These are the most common microphones you’ll find in any recording studio you walk into. In many cases, you’ll find multiple condenser mics in recording studios (mostly for different recording applications).
Condenser mics have a really good frequency response and have the ability to reproduce sound accurately in its purest form.
Condenser mics can be pretty expensive depending on what brand you shop for but, thanks to the advancements in technology there is now a good mic in every price range.
Now in order to use these mics, you’ll need an additional piece of equipment known as phantom power. Phantom power is basically a power supply used to power your microphone (fair enough).
Some condenser mics come with phantom power boxes but if yours doesn’t don’t worry as phantom power also comes built-in with your mixer, mic preamp, or audio interface.
While shopping for condenser mics you’ll run into 3 different types: USB Condenser Mics, Small Diaphragm & Large Diaphragm
– All capable of getting the job done
Large Diaphragm Condenser Mics
Large condensers are popular because they are good for vocals and any instrument where low tones are present. Another great thing about large condenser mics is they add a little warmth to the recordings.
Make sure you use a good pop filter when recording vocals because this mic is very sensitive to transients sounds (sometimes called plosives) such as P’s and B’s or any type of sound that puffs air forward. Without the pop filter, you will have horrible sounding recording sessions.
Here are a few large diaphragm mics I recommend: Rode N1-A, Behringer B2, Blue Spark, Studio Projects B3
Small Diaphragm Condenser Mics
These mics have a fast transient response (ability to reproduce little sounds) and are great for picking up details in recordings. In vocal recordings, this mic will pick up everything from lip-smacking of your lips to your tongue hitting the roof of your mouth and your teeth during a recording.
With stringed instruments, it’ll pick up great finger slides, accidental finger slides, light deck hits, and other natural random sounds. One downside to small condenser mics is their sensitivity to loud sounds. Too loud of a sound feed into condenser can ruin it.

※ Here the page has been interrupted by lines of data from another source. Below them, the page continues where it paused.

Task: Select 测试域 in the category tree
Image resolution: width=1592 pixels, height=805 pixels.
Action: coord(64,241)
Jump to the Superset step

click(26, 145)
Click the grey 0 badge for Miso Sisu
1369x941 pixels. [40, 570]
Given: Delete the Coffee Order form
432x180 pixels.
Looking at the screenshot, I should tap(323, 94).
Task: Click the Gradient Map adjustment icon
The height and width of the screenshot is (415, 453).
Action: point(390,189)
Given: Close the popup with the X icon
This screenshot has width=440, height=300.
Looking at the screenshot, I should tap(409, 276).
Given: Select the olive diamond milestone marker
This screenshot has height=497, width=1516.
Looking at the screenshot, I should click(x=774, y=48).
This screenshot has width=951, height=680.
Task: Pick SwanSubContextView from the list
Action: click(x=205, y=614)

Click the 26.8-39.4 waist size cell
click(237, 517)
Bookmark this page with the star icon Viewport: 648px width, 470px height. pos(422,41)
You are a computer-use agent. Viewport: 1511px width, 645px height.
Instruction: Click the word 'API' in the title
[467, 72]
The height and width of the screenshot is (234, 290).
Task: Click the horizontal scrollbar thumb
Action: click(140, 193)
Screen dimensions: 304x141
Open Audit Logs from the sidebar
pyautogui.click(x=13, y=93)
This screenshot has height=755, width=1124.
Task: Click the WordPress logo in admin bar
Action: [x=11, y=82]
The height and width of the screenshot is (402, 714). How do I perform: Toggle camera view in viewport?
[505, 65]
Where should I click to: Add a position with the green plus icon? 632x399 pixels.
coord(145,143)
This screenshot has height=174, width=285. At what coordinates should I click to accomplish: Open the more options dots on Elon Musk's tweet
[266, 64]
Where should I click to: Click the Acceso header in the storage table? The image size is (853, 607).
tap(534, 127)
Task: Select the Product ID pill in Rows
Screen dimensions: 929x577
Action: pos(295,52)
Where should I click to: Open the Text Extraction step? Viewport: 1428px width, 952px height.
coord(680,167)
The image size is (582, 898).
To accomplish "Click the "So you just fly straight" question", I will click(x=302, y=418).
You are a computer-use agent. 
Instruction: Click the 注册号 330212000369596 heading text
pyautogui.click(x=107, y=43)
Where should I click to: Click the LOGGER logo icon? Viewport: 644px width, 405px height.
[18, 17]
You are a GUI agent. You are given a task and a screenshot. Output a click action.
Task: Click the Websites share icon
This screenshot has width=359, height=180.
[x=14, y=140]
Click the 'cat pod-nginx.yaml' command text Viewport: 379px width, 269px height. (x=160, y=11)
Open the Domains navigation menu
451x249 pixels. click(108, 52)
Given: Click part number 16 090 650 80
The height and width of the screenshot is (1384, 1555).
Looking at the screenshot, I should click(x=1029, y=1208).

Here are a few condenser mics I suggest: Shure SM57, Sterling Audio ST33, Oktava MK-012
Dynamic mics are built like tanks compared to condensers. You can throw them, drop them, throw them into traffic and they’d still work. The most popular dynamic mics are Shure’s SM58 and SM57 models and any band who’s touring has at least 5-6 of these bad boys with them at all times.
They are excellent all-around mics for both studio and live stage performances and shine when it comes to recording vocals as well as instruments.
The best thing about a dynamic mic is it doesn’t require any additional powering (unlike the condenser mic). Dynamic microphones do have a more limited frequency response compared to the condensers making them less likely to be overloaded by a loud sound and lastly, they are not as accurate when it comes to sound reproduction.
Keep in mind there are some dynamic mics that are better than others I was always like to go down to my local music store and try them out. They won’t allow you to test a mic out of the box but the mics on display are another story.
Here are some mics I’ve used and personally recommend: SM58, Audix OM5
Dynamic Or Condenser… Which One To Choose?
So now the big question is “which is the best microphone to choose for my recording studio?” In order to figure this out, you’re going to have to take what type of recording you’ll be doing into consideration. So with that said let us round up some of the facts to make it a much easier decision.
Recording Vocals – For vocal recording projects you’re going to want to use a large diaphragm condenser mic but remember they need phantom power. If you’d like an alternative that doesn’t require phantom power then consider going with a dynamic microphone or a USB condenser mic.
Recording String Instruments – As I’ve mentioned above small diaphragm condenser microphones shine because they are able to pick up a lot of detail from the source. You’ll want to make sure you go with a trusted brand when shopping for your main recording mic.
Here are a few small diaphragms I’ve used and are more than pleased with:
Recording Live Bass – This is a job for a large condenser mic because of its slower response time as well as its low-frequency reproduction which in turn gives warmth to recordings.
Recording Drum Sets – this can be done with 1-2 mics (a lot of people will argue against this) but for best results, you’ll want to use an assortment of dynamic and condenser mics.
I would suggest using dynamic mics for the kick drums since they can withstand louder sounds, small condenser mics for the overheads, and maybe something like an SM57 for recording the snares.